Bean-to-bar chocolate, which can cost two to three times as much as a regular candy bar, tends to have just two ingredients: chocolate and sugar, most commonly at a ratio of 70% to 30%.

The world’s biggest chocolate producers — Swiss companies Barry Callebaut and Nestle and the American-based Mars Inc., Mondelez International and Hershey — stake their success on delivering a mainstream product.

But it’s also how those chocolate giants source their cocoa that troubles bean-to-bar producers.

About two-thirds of the world’s cocoa comes from poverty-stricken West Africa. Their meager earnings have given rise to slave and child labor, many of the workers from even poorer neighboring countries such as Mali and Burkina Faso. Estimates of the number of children working in African cocoa fields range from 500,000 to more than 1 million, according to the International Labor Rights Forum.

In response, chocolate manufacturers have invested in new schools and worked with third-party auditors. Governments have also set price floors for cocoa.

Nestle and Hershey said they have worked on improving yields to boost farmers’ incomes. Mars and Barry Callebaut declined to comment. Mondelez did not respond to a request for an interview.

Despite efforts to improve the lot of African cocoa growers, many are still turning to other crops such as palm and rubber.

The cocoa farmers’ departure, coupled with drought, plant disease and rising demand for chocolate in emerging markets such as China and India, has the industry worried about a potential 1-million-metric-ton gap between supply and demand by 2020.

In the meantime, cocoa prices remain among the highest in years, prompting Mondelez (maker of Cadbury and Milka), Mars (M&M’s, Snickers and Twix), Hershey and Switzerland’s Lindt & Sprüngli to raise prices.

One of the industry’s answers to the price pressure has been the introduction of CCN51, a controversial cocoa varietal developed in Ecuador. Highly productive and rugged, the plant is being lauded by an industry that regularly loses half its crop to pests and disease.

“Some people have said it tastes like acid dirt,” said Ed Seguine, president of Seguine Cacao, Cocoa & Chocolate Advisors in Hanover, Pa. “The concern is it will push out flavor.”

That dedication to flavor has inspired small start-ups in the U.S. such as LetterPress Chocolate, which is run out of David Menkes’ second-floor apartment in West L.A.

A Sony Pictures animator by day and a chocolate maker by night, Menkes has spent the last few years studying cocoa, exploring Central America and even visiting a cacao boot camp in Hawaii to learn the bean-to-bar ropes.

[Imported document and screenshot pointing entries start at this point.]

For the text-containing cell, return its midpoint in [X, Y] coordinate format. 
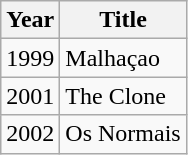
2001 [30, 96]
Os Normais [123, 134]
Title [123, 20]
The Clone [123, 96]
2002 [30, 134]
1999 [30, 58]
Year [30, 20]
Malhaçao [123, 58]
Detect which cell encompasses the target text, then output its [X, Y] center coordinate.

His laundry room is stacked with plastic tubs full of beans from the Dominican Republic, Peru, Trinidad and Tanzania. He combined a vacuum cleaner with PVC pipes and a paint bucket to blow the shells off the beans. What’s left are called nibs, which are ground into cocoa liquor using Indian wet grinders designed for making dosa, a sort of crepe.

“Cacao farmers need to be incentivized to grow high-quality cacao trees,” said Menkes, 36. “That means the public needs to be willing to pay more for premium chocolate and understand the difference between good and bad cacao.

“I find it endlessly frustrating that someone can melt a bar of awful chocolate produced in Switzerland and charge the exact same price as a hand-crafted bar.”